La Commission internationale des juristes (CIJ) a publié en date du 16 février 2009 le rapport d’une enquête inédite destinée à mettre à jour les conséquences de la lutte contre le terrorisme dans le monde sur les droits humains. Cette étude, menée par 8 éminents juristes internationaux pendant trois ans, a montré combien la lutte contre le terrorisme bafoue les droits fondamentaux. Ils soulignent l'importance d'un système judiciaire international indépendant. 

Un rapport accablant

Les conclusions de ce rapport sont sans appel : un peu partout dans le monde ont lieu des violations du droit international au nom de la lutte contre le terrorisme. La « lutte contre la terreur » a dangereusement empiété sur le respect des droits fondamentaux. En effet, le flou entourant la détention et les interrogatoires des personnes soupçonnées d’activités terroristes a, d’une manière générale, favorisé le recours à la torture et aux mauvais traitements. Stefan Trechsel, juge suisse au Tribunal pénal international pour l’ex-Yougoslavie à La Haye estime que « pratiquement tous les Etats sont concernés, de même que les organisations internationales ».

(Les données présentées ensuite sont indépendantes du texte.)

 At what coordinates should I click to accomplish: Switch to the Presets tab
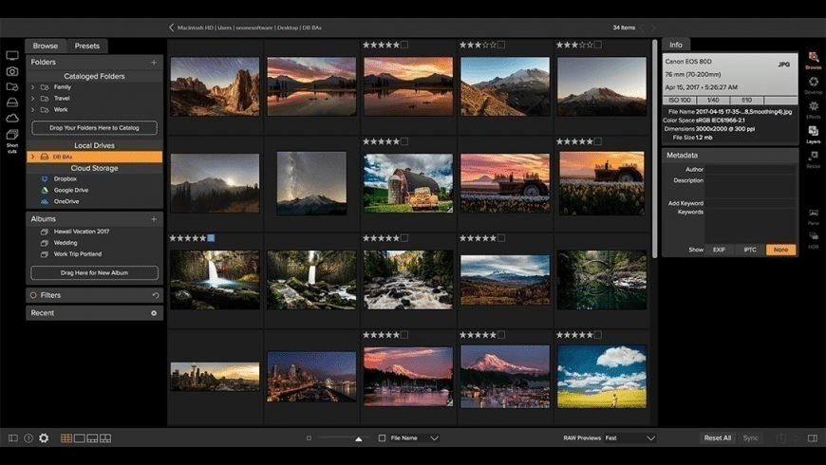86,46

De la nécessité de rétablir la primauté du droit international

En guise de recommandations urgentes, les auteurs de cette étude soulignent l’importance d’un système judiciaire indépendant et garant de transparence. Ils espèrent dans ce but amener le Conseil de sécurité et le Conseil des droits de l’homme de l’ONU à jouer un rôle de moteur dans le rétablissement de la primauté du droit dans la lutte contre le terrorisme. 

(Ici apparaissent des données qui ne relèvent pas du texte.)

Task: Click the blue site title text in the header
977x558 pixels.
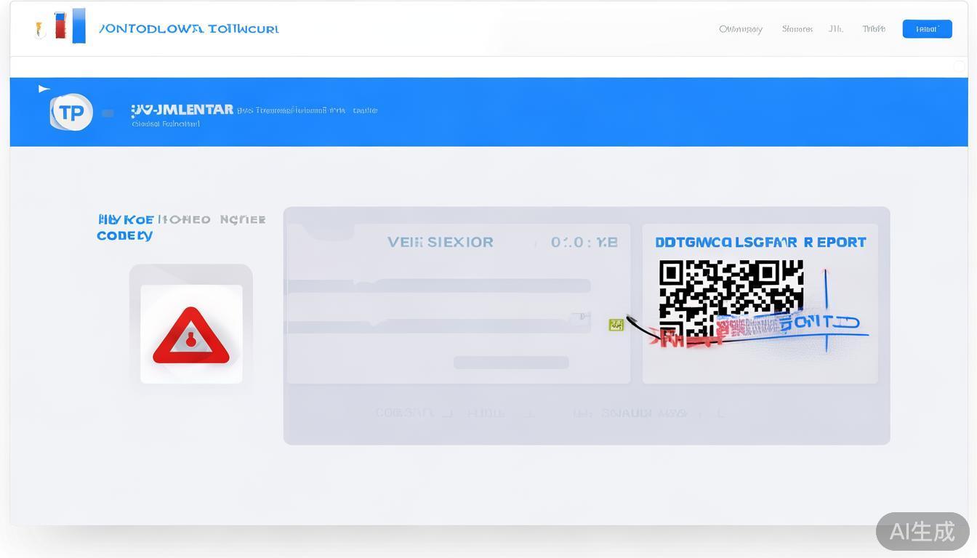Action: tap(188, 29)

Éminentes personnalités impliquées

L'enquête a été menée par d'éminentes personnalités, dont Arthur Chaskalson, ancien président de la Cour constitutionnelle d’Afrique du Sud et Mary Robinson, ex-présidente d’Irlande et ancienne Haut-Commissaire aux droits de l’homme. Les juristes se sont appliqués à recueillir des témoignages dans plus de quarante pays de différentes régions du globe. Des personnalités politiques, des agents des services de sécurité, des défenseurs des libertés, des avocats ainsi que des victimes ont été interrogés.